--- Start of SOURCE TEXT ---

[ARM] Fix some corner cases in new mm initialisation

Document that the VMALLOC_END address must be aligned to 2MB since
it must align with a PGD boundary.

Allocate the vectors page early so that the flush_cache_all() later
will cause any dirty cache lines in the direct mapping will be safely
written back.

Move the flush_cache_all() to the second local_flush_cache_tlb() and
remove the now redundant first local_flush_cache_tlb().

Signed-off-by: Russell King <rmk+kernel@arm.linux.org.uk>
diff --git a/Documentation/arm/memory.txt b/Documentation/arm/memory.txt
index 4b1c93a..dc60455 100644
--- a/Documentation/arm/memory.txt
+++ b/Documentation/arm/memory.txt
@@ -1,7 +1,7 @@
 		Kernel Memory Layout on ARM Linux
 
 		Russell King <rmk@arm.linux.org.uk>
-			May 21, 2004 (2.6.6)
+		     November 17, 2005 (2.6.15)
 
 This document describes the virtual memory layout which the Linux
 kernel uses for ARM processors.  It indicates which regions are
@@ -37,6 +37,8 @@
 				mapping region.
 
 VMALLOC_END	feffffff	Free for platform use, recommended.
+				VMALLOC_END must be aligned to a 2MB
+				boundary.
 
 VMALLOC_START	VMALLOC_END-1	vmalloc() / ioremap() space.
 				Memory returned by vmalloc/ioremap will
diff --git a/arch/arm/mm/init.c b/arch/arm/mm/init.c
index c168f32..8b276ee 100644
--- a/arch/arm/mm/init.c
+++ b/arch/arm/mm/init.c
@@ -420,7 +420,8 @@
  * Set up device the mappings.  Since we clear out the page tables for all
  * mappings above VMALLOC_END, we will remove any debug device mappings.
  * This means you have to be careful how you debug this function, or any
- * called function.  (Do it by code inspection!)
+ * called function.  This means you can't use any function or debugging
+ * method which may touch any device, otherwise the kernel _will_ crash.

--- End of SOURCE TEXT ---

## REQUIRED ACTIONS
1. According to the ARM memory patch, what boundary must the VMALLOC_END address be aligned to?
2. List every function name that the ARM memory patch writes with parentheses.
3. Please write the next part of the ARM memory patch, starting right after its last line.

--- Start of ROWS ---

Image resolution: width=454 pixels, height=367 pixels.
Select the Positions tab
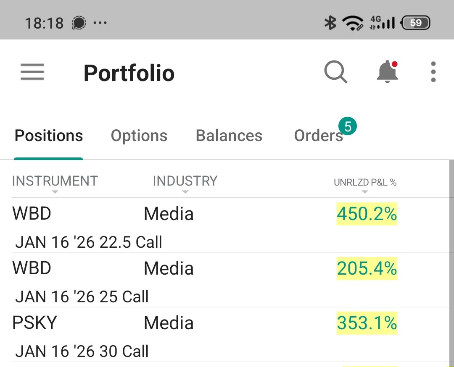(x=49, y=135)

--- End of ROWS ---
--- Start of ROWS ---

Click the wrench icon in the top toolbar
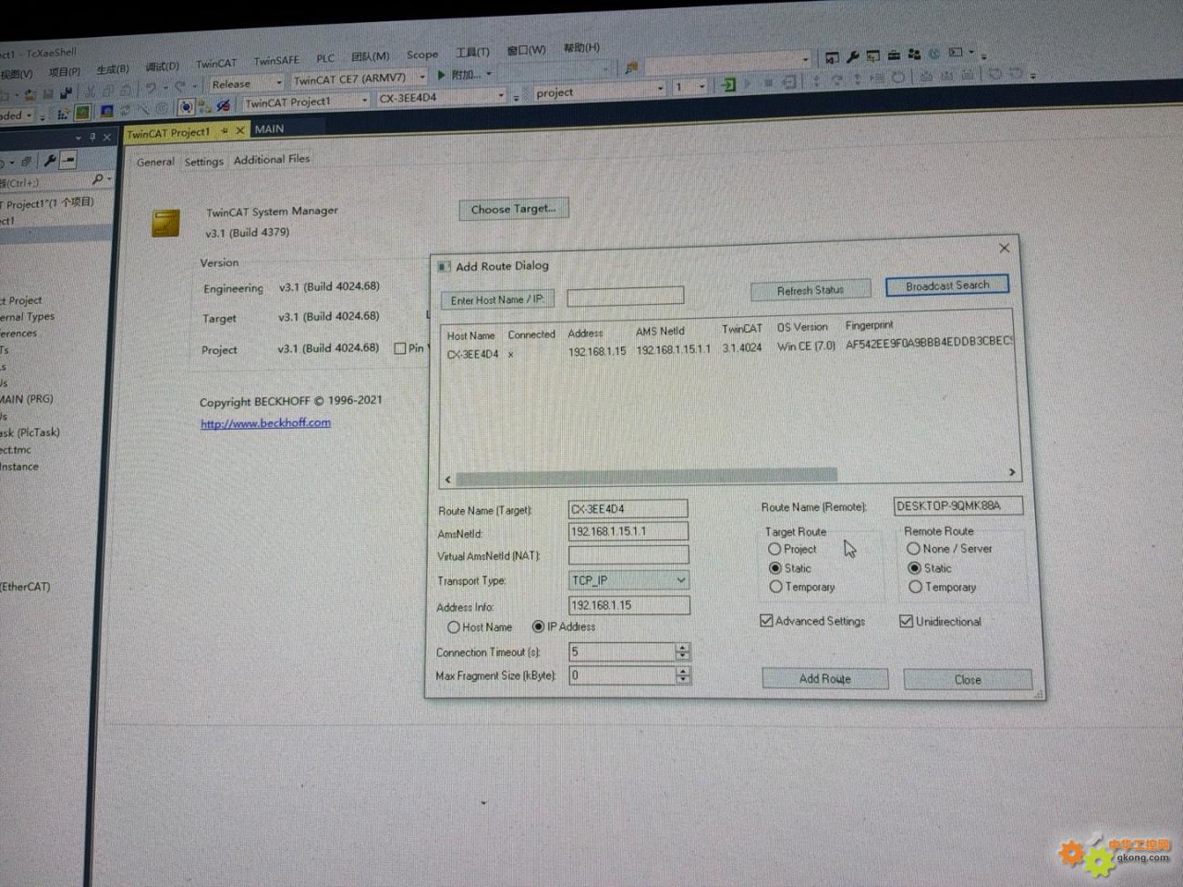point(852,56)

--- End of ROWS ---
--- Start of ROWS ---

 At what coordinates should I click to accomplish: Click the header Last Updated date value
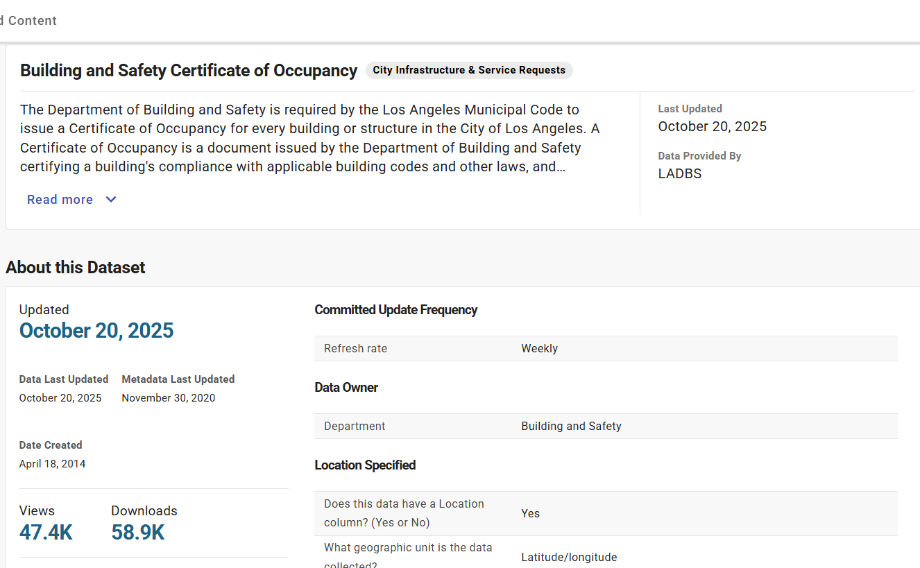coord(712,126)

--- End of ROWS ---

## RESULTS FOR EACH TASK
1. A 2MB boundary.

2. flush_cache_all(), local_flush_cache_tlb(), vmalloc(), ioremap()

3.
  */
 static void __init devicemaps_init(struct machine_desc *mdesc)
 {
@@ -428,6 +429,12 @@
 	unsigned long addr;
 	void *vectors;
 
+	/*
+	 * Allocate the vector page early.
+	 */
+	vectors = alloc_bootmem_low_pages(PAGE_SIZE);
+	BUG_ON(!vectors);
+
 	for (addr = VMALLOC_END; addr; addr += PGDIR_SIZE)
 		pmd_clear(pmd_off_k(addr));
 
@@ -461,12 +468,6 @@
 	create_mapping(&map);
 #endif
 
-	flush_cache_all();
-	local_flush_tlb_all();
-
-	vectors = alloc_bootmem_low_pages(PAGE_SIZE);
-	BUG_ON(!vectors);
-
 	/*
 	 * Create a mapping for the machine vectors at the high-vectors
 	 * location (0xffff0000).  If we aren't using high-vectors, also
@@ -491,12 +492,13 @@
 		mdesc->map_io();
 
 	/*
-	 * Finally flush the tlb again - this ensures that we're in a
-	 * consistent state wrt the writebuffer if the writebuffer needs
-	 * draining.  After this point, we can start to touch devices
-	 * again.
+	 * Finally flush the caches and tlb to ensure that we're in a
+	 * consistent state wrt the writebuffer.  This also ensures that
+	 * any write-allocated cache lines in the vector page are written
+	 * back.  After this point, we can start to touch devices again.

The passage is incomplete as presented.